Geçen gün asansörde güzel bir çocuk çirkin genç bir adam gördüm. Adam güzel bebeği kucağına almış metroya biniyordu.

Onları takip ettim, yakınlarına oturdum. Çocuğu adam kaçırmış gibi bir hisse kapılmıştım çünkü.

Çocuğun davranışlarını gözledim. Bir yabancının kucağında huzursuz oturduğunu hissetseydim yine polisi arar, adamın yakasını da bırakmazdım.

Gözünüzün değdiği kulağınızın duyduğu her şeyden sorumlusunuz.

İnsan denen varlık sorumluluk sahibi olduğu sürece insandır, erdemlidir.
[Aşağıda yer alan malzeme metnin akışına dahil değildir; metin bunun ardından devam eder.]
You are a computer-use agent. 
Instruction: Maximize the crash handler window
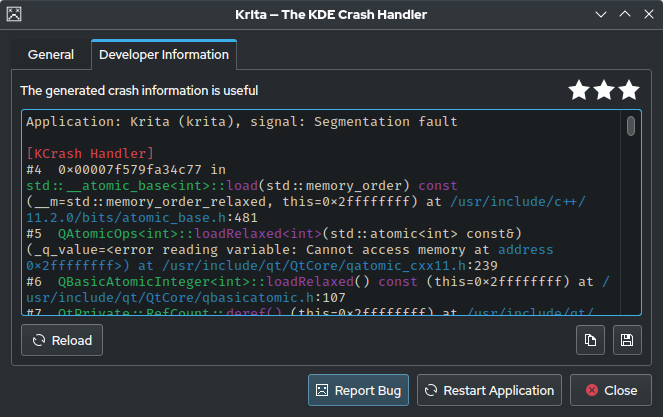[x=624, y=15]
Yoksa bize de ne düşer mantığı, gezindiğin yeri, senin gibi yaratıklardan ibaret bir aleme dönüştürdüğün zavallı bir hayattan ibaretsin demektir.

Hepimiz kendimize yakışan dünyalar yaratırız. O yüzden nefes alışımıza dahi dikkat etmek zorundayız.

Dünyamıza aldığımız insanları biz seçeriz ve her biri bizim içimizde var olanın dışa yansımasıdır.

***

Güzel günlerde görüşelim, görüşmelerimiz iyiliklere vesile olsun.